» TASK DESCRIPTION: Please write out the tablet formulation passage from "60.90 g of mannitol" to "give film-coated tablets.", switching "mannitol" to "lactose".

» EXTRACT PROVIDED:
######

60.90 g of mannitol (Parteck M200, Merck) and 3.60 g croscarmellose sodium were added to 53.70 g of maleate of Compound A and the mixture was mixed for 10 minutes. 1.80 g of magnesium stearate was added to the mixed powder and the mixture was mixed for 30 minutes. The mixed powder was tableted at a tableting pressure of about 10 kN using a pestle having a double rounded surface with a tablet diameter of 8.5 mm to obtain round uncoated tablets each weighing 250 mg. The uncoated tablets were coated with 8 mg of a coating agent (Opadry 03F44057, 00F440000 (hypromellose 2910: 71.5%, Macrogol 6000: 14.166%, talc: 7.167%, titanium oxide: 7.067%, iron sesquioxide: 0.1%), Colorcon Japan LLC) per tablet, and then a small amount of carnauba wax was added thereto to give film-coated tablets.

######

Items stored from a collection
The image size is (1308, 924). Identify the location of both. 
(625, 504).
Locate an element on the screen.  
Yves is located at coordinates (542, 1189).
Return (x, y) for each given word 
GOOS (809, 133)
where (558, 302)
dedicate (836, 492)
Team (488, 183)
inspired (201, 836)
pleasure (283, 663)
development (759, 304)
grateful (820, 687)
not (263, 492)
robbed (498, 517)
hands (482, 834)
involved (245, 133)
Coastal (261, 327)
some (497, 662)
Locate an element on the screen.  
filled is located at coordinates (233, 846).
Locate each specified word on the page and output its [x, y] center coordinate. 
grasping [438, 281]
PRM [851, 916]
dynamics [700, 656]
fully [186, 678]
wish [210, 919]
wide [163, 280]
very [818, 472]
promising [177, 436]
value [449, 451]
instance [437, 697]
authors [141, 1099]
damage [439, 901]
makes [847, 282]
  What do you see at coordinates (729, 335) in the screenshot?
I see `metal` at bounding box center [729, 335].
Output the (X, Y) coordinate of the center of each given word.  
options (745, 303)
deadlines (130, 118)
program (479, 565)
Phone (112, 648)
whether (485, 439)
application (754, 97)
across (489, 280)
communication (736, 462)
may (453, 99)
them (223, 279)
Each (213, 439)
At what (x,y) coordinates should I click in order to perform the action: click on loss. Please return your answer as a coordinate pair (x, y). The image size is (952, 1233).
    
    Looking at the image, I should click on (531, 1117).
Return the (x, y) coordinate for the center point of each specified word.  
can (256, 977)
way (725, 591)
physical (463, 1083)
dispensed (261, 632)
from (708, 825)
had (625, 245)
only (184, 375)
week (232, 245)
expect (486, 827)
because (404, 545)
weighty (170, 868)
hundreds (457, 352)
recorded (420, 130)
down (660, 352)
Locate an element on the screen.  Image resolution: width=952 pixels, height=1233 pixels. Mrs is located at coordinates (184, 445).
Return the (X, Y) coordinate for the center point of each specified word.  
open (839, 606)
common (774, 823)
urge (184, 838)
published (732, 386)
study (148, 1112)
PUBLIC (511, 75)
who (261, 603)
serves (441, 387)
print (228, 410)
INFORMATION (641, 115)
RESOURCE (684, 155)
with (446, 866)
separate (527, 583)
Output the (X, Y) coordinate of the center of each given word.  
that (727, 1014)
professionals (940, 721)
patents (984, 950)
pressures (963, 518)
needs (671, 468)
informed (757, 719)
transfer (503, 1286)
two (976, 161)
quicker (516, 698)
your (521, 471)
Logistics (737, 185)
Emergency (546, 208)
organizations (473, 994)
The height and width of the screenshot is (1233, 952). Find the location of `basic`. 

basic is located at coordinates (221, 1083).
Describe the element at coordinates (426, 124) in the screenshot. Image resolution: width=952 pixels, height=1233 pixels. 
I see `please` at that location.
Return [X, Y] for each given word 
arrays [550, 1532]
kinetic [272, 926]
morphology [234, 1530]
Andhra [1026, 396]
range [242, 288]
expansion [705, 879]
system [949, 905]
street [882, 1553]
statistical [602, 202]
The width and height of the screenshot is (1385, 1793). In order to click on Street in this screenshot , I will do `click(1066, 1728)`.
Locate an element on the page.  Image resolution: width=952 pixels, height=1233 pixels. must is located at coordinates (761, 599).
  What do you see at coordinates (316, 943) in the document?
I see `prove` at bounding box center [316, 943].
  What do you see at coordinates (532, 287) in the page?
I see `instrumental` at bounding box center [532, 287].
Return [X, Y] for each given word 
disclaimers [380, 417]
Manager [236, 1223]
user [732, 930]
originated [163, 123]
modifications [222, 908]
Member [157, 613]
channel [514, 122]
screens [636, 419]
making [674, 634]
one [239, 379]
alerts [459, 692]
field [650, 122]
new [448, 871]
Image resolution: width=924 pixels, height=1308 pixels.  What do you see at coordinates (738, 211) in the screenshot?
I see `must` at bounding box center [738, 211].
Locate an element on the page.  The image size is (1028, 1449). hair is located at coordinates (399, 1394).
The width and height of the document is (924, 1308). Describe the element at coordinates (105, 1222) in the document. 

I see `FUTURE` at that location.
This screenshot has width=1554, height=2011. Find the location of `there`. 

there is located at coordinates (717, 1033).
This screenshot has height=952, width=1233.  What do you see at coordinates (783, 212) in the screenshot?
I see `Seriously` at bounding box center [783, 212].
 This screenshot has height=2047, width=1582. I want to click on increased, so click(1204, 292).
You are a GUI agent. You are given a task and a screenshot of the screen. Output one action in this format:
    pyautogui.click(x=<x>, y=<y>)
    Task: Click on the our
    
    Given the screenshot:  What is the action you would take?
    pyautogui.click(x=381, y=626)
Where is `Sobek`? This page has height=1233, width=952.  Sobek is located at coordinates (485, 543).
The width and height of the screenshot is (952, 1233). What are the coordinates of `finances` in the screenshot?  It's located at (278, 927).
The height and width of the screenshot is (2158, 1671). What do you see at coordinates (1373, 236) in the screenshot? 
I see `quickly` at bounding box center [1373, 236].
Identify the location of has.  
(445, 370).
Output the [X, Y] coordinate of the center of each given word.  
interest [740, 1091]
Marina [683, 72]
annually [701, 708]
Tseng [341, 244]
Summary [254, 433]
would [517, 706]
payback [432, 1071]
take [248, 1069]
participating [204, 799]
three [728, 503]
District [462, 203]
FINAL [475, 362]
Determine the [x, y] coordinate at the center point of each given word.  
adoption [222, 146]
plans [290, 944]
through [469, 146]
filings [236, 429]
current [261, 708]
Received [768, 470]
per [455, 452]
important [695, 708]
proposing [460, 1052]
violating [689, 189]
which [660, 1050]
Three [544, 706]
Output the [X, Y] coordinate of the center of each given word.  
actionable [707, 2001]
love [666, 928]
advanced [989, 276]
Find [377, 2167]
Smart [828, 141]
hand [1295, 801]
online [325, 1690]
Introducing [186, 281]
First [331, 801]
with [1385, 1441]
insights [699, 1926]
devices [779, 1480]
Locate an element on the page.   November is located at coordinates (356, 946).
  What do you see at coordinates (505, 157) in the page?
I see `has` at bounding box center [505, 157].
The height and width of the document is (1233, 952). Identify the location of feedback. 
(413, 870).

######

» YOUR SOLUTION:
60.90 g of lactose (Parteck M200, Merck) and 3.60 g croscarmellose sodium were added to 53.70 g of maleate of Compound A and the mixture was mixed for 10 minutes. 1.80 g of magnesium stearate was added to the mixed powder and the mixture was mixed for 30 minutes. The mixed powder was tableted at a tableting pressure of about 10 kN using a pestle having a double rounded surface with a tablet diameter of 8.5 mm to obtain round uncoated tablets each weighing 250 mg. The uncoated tablets were coated with 8 mg of a coating agent (Opadry 03F44057, 00F440000 (hypromellose 2910: 71.5%, Macrogol 6000: 14.166%, talc: 7.167%, titanium oxide: 7.067%, iron sesquioxide: 0.1%), Colorcon Japan LLC) per tablet, and then a small amount of carnauba wax was added thereto to give film-coated tablets.